The News is Comedy
I read the news now strictly for its comedic value. The New Zealand Herald and Stuff guarantee several belly laughs every morning. The headlines alone are more giggles than the Sunday funnies ever were.
I once read these rags as though news was still a thing. I would gnash my teeth and groan and wail through my eggs and bacon. It proved unhealthy. Far better to treat the news for what it is -- comedy gold.
I have especially enjoyed the go-to experts on covid trying to hide their delight in advocating draconian policy. Their struggle to be po-faced is hilarious.
They are loving it. They are loving the attention. They are loving the policies. The lockdowns are a step on the way to their perfect state where experts just like them decide what’s good for the rest of us.
Remember when it was just a few short weeks to “flatten the curve”? A year on we are still a prison state. Auckland was locked down last Sunday on four hours notice. “Flatten the curve” has morphed into permanent policy.
I can’t help but wonder if they laugh too. I imagine them swapping notes: you won’t believe what I got into Stuff today!
Let me give just one example: back in April Public Health Professor Nick Wilson said, “the horrific scenes of Covid-19 mass graves in New York were 'quite possible' here if the virus was to get out of control”. The image conjured was of plague pits in Central Park.
I don’t know if the two journalists writing up such obvious nonsense know it’s nonsense or not. Either way, they demonstrate why news is only good for a laugh.
To add to the mirth I emailed the good Professor seeking evidence on his New York plague pits. He replied pointing me to some tosh written in the Guardian. He said look, it’s an “enormous pit” with coffins going into it.
I took delight sending him a 2016 New York Times article telling the story of Hart Island where prisoners for over 150 years have been burying the city’s indigent. It’s not a mass grave. It’s a cemetery.
There’s over a million people buried there. The Guardian, the Professor, and Stuff were whipping the regular scene into Panic Porn. That was just one day, one example. We have had months of it. And it's worked. People are panicked.
And ready to submit to whatever policy is suggested, no matter the cost.
Truthfully I am envious of the Public Health Experts. They are the new Philosopher Kings. They are never wrong. They can’t be questioned. They are above politics. They “Follow the Science”.
The good professor never apologised for being wrong. He never corrected his public statement.
Indeed, the lack of plague pits here in New Zealand proves just how right he is. How lucky we are that we locked down. And that’s why we must stay locked down. Otherwise, plague pits.
It’s a perfect circle. Panic people with scary scenarios. Implement crazed policy. Scary scenarios don’t eventuate. That proves crazed policies work.
None of this is even disguised. The joke is just how transparent it all is. Professor Nick Wilson and his fellow Professor Michael Baker explained from the get-go why the lock downs and border closure were No Bad Thing.
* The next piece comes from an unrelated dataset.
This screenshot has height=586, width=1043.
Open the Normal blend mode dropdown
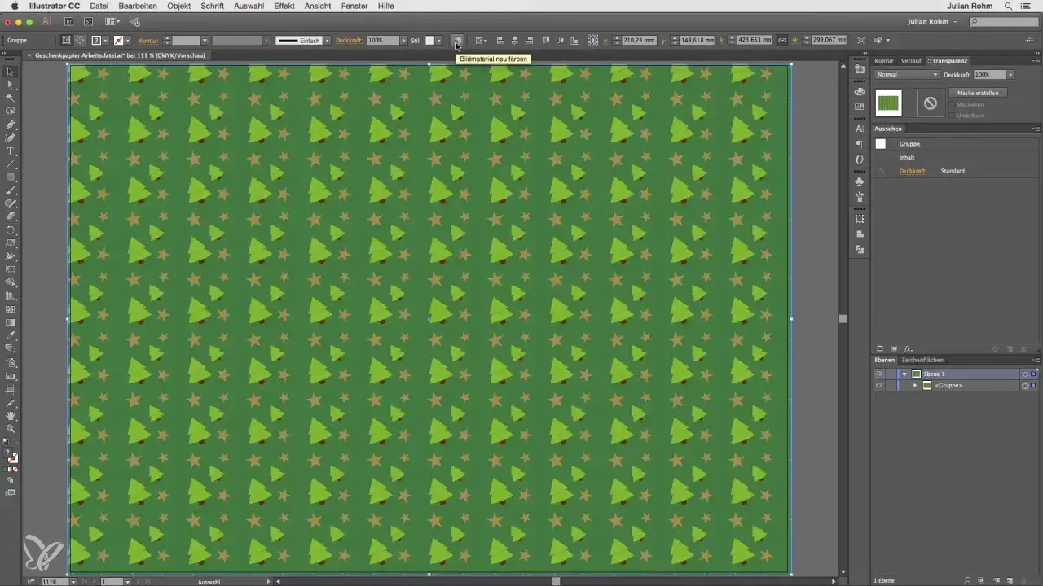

That was because the “world we had two weeks ago has gone forever. While there is much to be nostalgic about, that world was not sustainable and was on a trajectory that would result in escalating climate change and environmental destruction”.
For them, the Covid lockdown is just a stepping stone. The economy was all wrong. It had to stop. We now can make it better. That one admission alone should see their expertise dismissed. They are hopelessly compromised. Their concern is less Covid and more Global Warming. They want policies to bomb us back to pre-industrial times with Covid a means to that end.
They explain, “The 'silver lining' of this global crisis might therefore be the opportunity it provides for a major reset in how we organise our society and our relationship with our environment”.
Our Public Health gurus’ policy prescription includes, “promoting connectedness and inclusion with ‘kindness’ enshrined as a guiding national principle … a living income for all New Zealanders … a large shift to video conferencing and home working … a return to greater self-reliance… improved political processes for making decisions in the national interest … greatly strengthened global institutions (such as the UN and WHO), flying unicorns taking us wherever we need to go.”
(I confess, I added the unicorns. But they just slotted right in.)
I have a short cut for deciding whether someone’s policy prescriptions should be treated seriously. Have they read Friedrich A. Hayek’s 1945 paper, “The Use of Knowledge in Society”?
If they haven’t, they don’t understand the problem. And if they had, they would not write such gibberish.
I probably should despair but I laugh and I think it’s still legal to poke fun at such quacks and such quackery.